Recensione: Masters And Following
I Presence tornano a deliziare le raffinate platee prog addicted con il sesto album in studio della loro carriera, il maestoso ed imponente (anche in termini di materiale audio profferto) “Masters And Following”, composto da due CD, per una messe di musica copiosa e diversificata. Tracce inedite, cover (ben tre) ed estratti live, orchestrali e non (la cui registrazione non è ottimale), per un bel ripasso della discografia della band partenopea. Otto gli anni di distanza dal precedente “Evil Rose“, anche se nel frattempo Sophya Baccini non è rimasta con le mani in mano, dando alle stampe il tributo a William Blake “Big Red Dragon” (2013).

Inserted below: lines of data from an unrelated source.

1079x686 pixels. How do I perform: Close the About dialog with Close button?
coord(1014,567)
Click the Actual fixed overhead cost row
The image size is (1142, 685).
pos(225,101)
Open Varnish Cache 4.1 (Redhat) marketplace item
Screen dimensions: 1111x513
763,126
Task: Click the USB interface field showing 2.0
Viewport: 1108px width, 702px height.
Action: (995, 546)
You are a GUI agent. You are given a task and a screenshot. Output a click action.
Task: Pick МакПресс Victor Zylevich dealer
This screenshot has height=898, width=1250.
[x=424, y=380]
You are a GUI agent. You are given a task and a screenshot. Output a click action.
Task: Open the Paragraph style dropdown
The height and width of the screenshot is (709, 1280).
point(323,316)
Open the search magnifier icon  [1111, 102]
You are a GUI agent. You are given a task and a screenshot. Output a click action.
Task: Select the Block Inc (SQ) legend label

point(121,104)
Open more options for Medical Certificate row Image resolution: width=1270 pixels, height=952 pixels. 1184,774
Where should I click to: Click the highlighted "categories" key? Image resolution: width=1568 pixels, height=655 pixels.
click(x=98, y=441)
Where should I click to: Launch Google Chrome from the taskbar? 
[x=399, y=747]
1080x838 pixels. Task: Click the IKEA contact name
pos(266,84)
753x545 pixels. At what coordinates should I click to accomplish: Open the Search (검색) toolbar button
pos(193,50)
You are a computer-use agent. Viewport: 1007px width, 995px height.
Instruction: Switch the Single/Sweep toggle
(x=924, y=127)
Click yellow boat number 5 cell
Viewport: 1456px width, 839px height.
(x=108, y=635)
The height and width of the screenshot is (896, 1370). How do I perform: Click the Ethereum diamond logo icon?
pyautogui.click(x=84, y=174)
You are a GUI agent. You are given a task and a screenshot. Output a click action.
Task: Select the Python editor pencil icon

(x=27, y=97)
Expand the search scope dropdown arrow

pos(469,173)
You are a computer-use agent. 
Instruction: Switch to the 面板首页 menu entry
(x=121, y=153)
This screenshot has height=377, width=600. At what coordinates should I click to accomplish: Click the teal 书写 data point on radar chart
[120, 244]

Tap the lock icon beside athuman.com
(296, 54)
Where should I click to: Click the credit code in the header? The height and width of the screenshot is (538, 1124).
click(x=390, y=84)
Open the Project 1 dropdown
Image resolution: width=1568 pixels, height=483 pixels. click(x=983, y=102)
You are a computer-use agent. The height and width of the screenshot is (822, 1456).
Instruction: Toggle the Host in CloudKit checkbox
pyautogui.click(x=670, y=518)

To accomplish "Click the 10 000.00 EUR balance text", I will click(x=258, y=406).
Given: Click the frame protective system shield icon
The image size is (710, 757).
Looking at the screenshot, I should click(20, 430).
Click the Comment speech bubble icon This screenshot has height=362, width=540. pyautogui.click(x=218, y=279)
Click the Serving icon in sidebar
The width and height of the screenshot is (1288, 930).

Chi segue i Presence sa che ogni loro nuova pubblicazione rappresenta una sfida enorme per l’ascoltatore e che dopo innumerevoli ascolti quel tessuto musicale rimane in grado di celare ancora segreti, pertugi e piccole gemme che si rivelano poco a poco. Ciò che salta subito all’orecchio è la sinergia alchemica di potenza ed eleganza, forza e delicatezza, energia e sensibilità che i Presence fondono in un’unica inestricabile miscela, una pozione che ammalia chi la trangugia lasciandolo in una sorta di rapimento estatico difficile da trasmettere all’esterno, a chi non è esposto a quelle note, un incantesimo ipnotico, totalizzante e avviluppante come il canto delle sirene omeriche.
Con i Presence è sempre stato un po’ così, e “Masters And Following” non smentisce la vena dei napoletani, bilanciata con estro e personalità tra un’anima progressive e un istinto rock che non ne vuole sapere di cedere alle esclusive elucubrazioni prog, pur presenti. Prova ne siano le tre cover scelte, Audience, Judas Priest e Sparks, oltre all’aria della Traviata “Un Di’ Quando Le Veneri”, presente nel CD live (e appartenente alla scaletta di “Black Opera”, album d’ispirazione verdiana), omaggiate ed interpretate con stile – il proprio – senza limitarsi a fare il compitino (cosa del resto fisiologicamente impossibile per i Presence), sempre riconoscibili eppure generosamente stravolte.
Strumentalmente è persino superfluo soffermarsi sulla caratura dei singoli musicisti, il trio d’attacco Baccini/Iglio/Casamassima, coadiuvato da alcuni guests per l’occasione, non ha un momento di incertezza, è una macchina perfettamente oliata e inesorabile, capace di spingere in ogni direzione il proprio “sapere” esecutivo, pur indirizzandolo e focalizzandosi sempre e comunque sul risultato finale, senza farsi deviare da sterili gratificazioni autoreferenziali.
Rock (hard) e heavy sono certamente componenti che incidono sul sound dei Nostri, elementi che interessano ai Presence, pur nella loro intelligenza creativa costitutivamente forgiata nella progressione compositiva. Nella congerie di mille riferimenti e rimandi possibili capita che emergano anche i Magellan dei defunti fratelli Garner, per quella scollata ariosità che pervade il sound e che poi invece, per magia, si riconduce ad un’unità di spazio, tempo e luogo, come nelle tragedie aristoteliche. “Masters And Following” è un viaggio, un’esperienza iniziatica, un caleidoscopio che consente di vedere la realtà circostante attraverso nuovi occhi, prospettive e colori, oltre la musica, un dono concesso a pochi artisti e i Presence rientrano tra questi eletti.